(AIM): Render the items below as a numbered list with one line per entry, skipping any blank lines. Leave the pictures out of your answer.

[Lines of data]
--------------------------------------------------

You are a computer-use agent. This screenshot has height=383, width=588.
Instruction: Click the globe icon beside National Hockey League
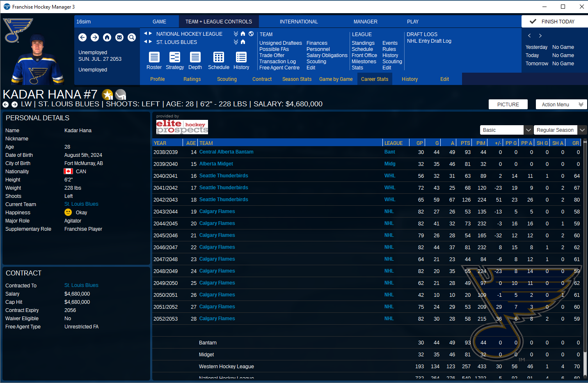tap(251, 34)
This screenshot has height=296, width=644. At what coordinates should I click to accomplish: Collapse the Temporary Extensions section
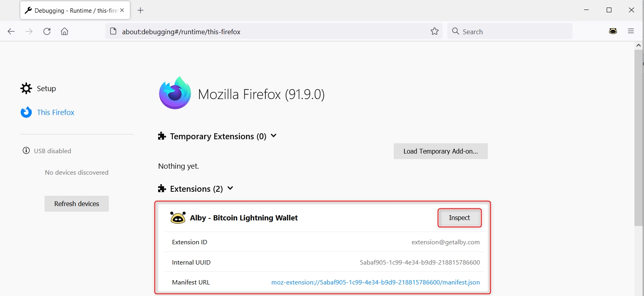coord(273,136)
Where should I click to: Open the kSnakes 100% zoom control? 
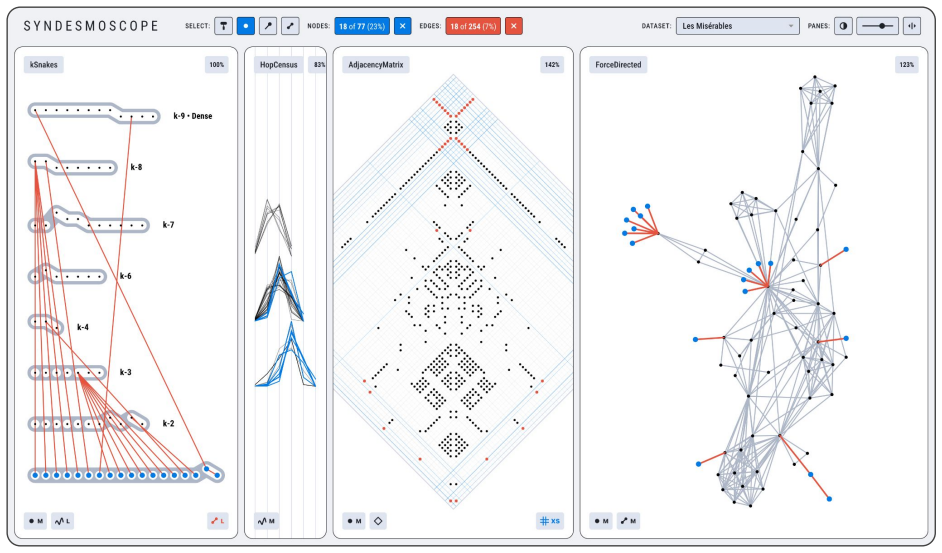pyautogui.click(x=216, y=64)
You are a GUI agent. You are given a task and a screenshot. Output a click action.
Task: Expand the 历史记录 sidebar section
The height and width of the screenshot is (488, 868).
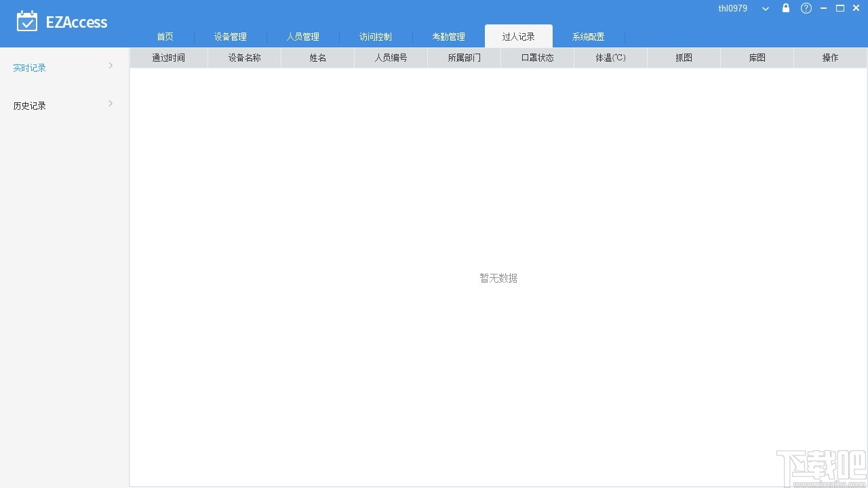[110, 104]
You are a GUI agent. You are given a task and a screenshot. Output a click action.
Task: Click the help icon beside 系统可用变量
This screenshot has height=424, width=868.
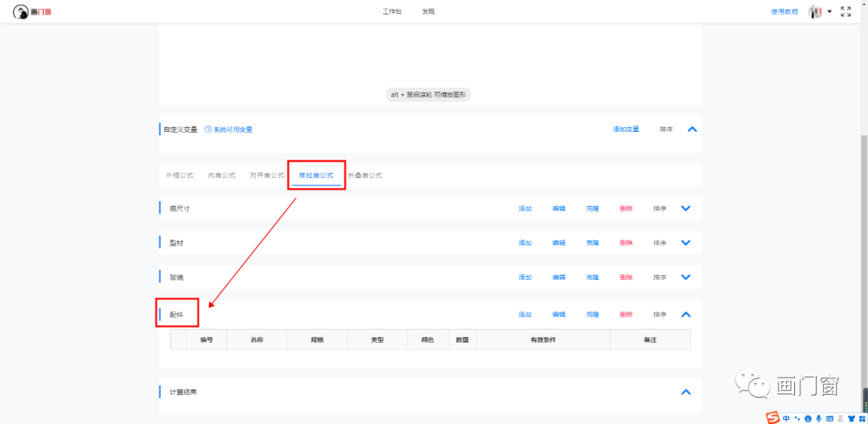pyautogui.click(x=207, y=129)
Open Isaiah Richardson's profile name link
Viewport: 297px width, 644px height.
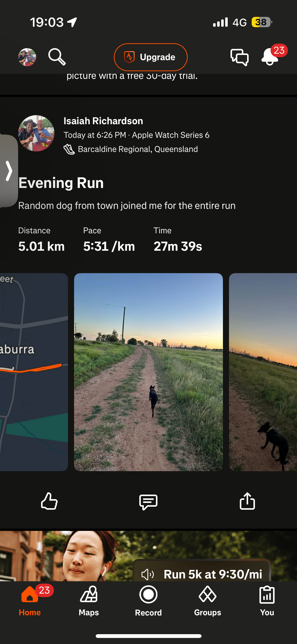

--------------------------------------------------

(FULL SOLUTION):
1. You are a computer-use agent. This screenshot has height=383, width=588.
2. Instruction: Click the globe icon beside National Hockey League
3. tap(251, 34)
4. This screenshot has height=296, width=644. At what coordinates should I click to accomplish: Collapse the Temporary Extensions section
5. coord(273,136)
6. Where should I click to: Open the kSnakes 100% zoom control? 
7. pyautogui.click(x=216, y=64)
8. You are a GUI agent. You are given a task and a screenshot. Output a click action.
9. Task: Expand the 历史记录 sidebar section
10. The height and width of the screenshot is (488, 868).
11. [110, 104]
12. You are a GUI agent. You are given a task and a screenshot. Output a click action.
13. Task: Click the help icon beside 系统可用变量
14. This screenshot has height=424, width=868.
15. pyautogui.click(x=207, y=129)
16. Open Isaiah Richardson's profile name link
17. Viewport: 297px width, 644px height.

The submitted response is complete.